## start PASSAGE PROVIDED

The National Marine Fisheries Service (NMFS) is mandated by law to analyze the benefits, costs, and economic impacts of the recreational fisheries policies it promulgates. NMFS has developed single species models that predict welfare and effort changes stemming from changes in various recreational regulations. Little is known, however, about angler switching behavior between species in the face of these same policy changes. That is, as regulations are tightened for one species do those anglers quit fishing entirely or switch to a substitute species with less stringent regulations? Estimating these relationships requires specialized data collections involving long-term panel studies to gauge revealed preferences or the presentation of hypothetical scenarios to elicit stated preferences. NMFS is currently pursuing the latter; conducting a stated preference mail survey that presents anglers a series of choice scenarios that vary in quality, policy, and species target attributes, and asks them to choose a preferred trip. Species included in the scenarios include grouper, red snapper, king mackerel, and dolphin fish. This data collection will field surveys monthly through August 2004 using anglers sampled during the Marine Recreational Fisheries Statistical Survey (MRFSS) creel survey and the MRFSS random digit dial survey of coastal households in the South Atlantic and Gulf Coast states of the US. This paper presents the preliminary results of the stated preference survey, including a random utility model that examines the substitution of target species under different policy scenarios.

Source: Gentner, B. 2005. "Examining target species substitution in the face of changing recreational fishing policies." Accepted publication for 2004 International Institute of Fisheries Economics and Trade Proceedings. July 2004. Tokyo, Japan.

## end PASSAGE PROVIDED

◆ **SHORT TASK 1**:
Format the listing lines from the one containing "Open the group people icon in header" through the one containing "will pyautogui.click(x=817, y=104).", both included, as a numbered list with blank lines omitted.

## start MATERIAL FOR THE TASK

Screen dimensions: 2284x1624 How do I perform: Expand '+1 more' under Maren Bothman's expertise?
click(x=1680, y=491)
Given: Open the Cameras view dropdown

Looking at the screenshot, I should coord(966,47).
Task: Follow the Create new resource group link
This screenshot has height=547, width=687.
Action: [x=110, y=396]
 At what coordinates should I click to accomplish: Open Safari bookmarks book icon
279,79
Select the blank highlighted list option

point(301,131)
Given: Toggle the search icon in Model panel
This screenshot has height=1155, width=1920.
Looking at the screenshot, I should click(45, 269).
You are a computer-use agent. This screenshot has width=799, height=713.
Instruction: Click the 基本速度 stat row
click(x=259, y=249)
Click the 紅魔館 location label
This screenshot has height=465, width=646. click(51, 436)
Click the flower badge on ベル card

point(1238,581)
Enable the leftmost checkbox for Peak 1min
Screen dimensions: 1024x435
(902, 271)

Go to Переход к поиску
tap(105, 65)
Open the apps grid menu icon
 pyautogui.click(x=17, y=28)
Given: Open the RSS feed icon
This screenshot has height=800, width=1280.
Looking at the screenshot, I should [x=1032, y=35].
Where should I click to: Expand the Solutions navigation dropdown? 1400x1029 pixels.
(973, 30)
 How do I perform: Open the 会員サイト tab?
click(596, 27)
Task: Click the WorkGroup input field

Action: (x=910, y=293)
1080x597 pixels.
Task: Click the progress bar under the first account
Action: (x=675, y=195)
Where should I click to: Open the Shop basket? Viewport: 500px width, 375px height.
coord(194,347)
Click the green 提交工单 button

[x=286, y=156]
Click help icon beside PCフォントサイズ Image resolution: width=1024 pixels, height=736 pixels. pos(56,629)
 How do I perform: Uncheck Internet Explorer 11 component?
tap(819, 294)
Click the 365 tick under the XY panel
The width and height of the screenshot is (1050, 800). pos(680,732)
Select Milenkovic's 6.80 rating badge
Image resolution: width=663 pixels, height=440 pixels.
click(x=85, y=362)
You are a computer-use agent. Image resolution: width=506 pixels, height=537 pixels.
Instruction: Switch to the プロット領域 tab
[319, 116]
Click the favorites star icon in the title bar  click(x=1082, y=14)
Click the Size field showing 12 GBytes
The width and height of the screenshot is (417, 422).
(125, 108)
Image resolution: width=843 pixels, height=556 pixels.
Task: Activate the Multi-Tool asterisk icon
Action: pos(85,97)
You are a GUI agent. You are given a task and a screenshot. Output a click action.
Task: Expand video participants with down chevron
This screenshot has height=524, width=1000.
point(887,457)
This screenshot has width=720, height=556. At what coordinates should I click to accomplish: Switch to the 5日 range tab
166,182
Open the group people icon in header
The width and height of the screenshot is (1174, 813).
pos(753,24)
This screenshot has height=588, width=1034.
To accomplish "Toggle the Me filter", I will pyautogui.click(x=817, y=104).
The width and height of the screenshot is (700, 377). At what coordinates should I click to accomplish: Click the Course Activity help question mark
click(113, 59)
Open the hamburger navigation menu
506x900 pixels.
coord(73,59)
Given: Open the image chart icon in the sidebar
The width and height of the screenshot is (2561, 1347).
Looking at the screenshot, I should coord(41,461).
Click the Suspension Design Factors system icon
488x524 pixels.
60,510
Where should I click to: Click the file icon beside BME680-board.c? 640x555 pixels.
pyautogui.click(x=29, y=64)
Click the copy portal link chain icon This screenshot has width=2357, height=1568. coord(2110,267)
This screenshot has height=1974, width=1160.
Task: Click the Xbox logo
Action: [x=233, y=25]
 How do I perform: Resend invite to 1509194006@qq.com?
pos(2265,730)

## end MATERIAL FOR THE TASK

◆ **SHORT TASK 2**:
Which species does the recreational fisheries abstract name as included in the survey's choice scenarios?

◆ **EXPECTED ANSWER 1**:
1. Open the group people icon in header
2. The width and height of the screenshot is (1174, 813).
3. pos(753,24)
4. This screenshot has height=588, width=1034.
5. To accomplish "Toggle the Me filter", I will pyautogui.click(x=817, y=104).

◆ **EXPECTED ANSWER 2**:
- grouper
- red snapper
- king mackerel
- dolphin fish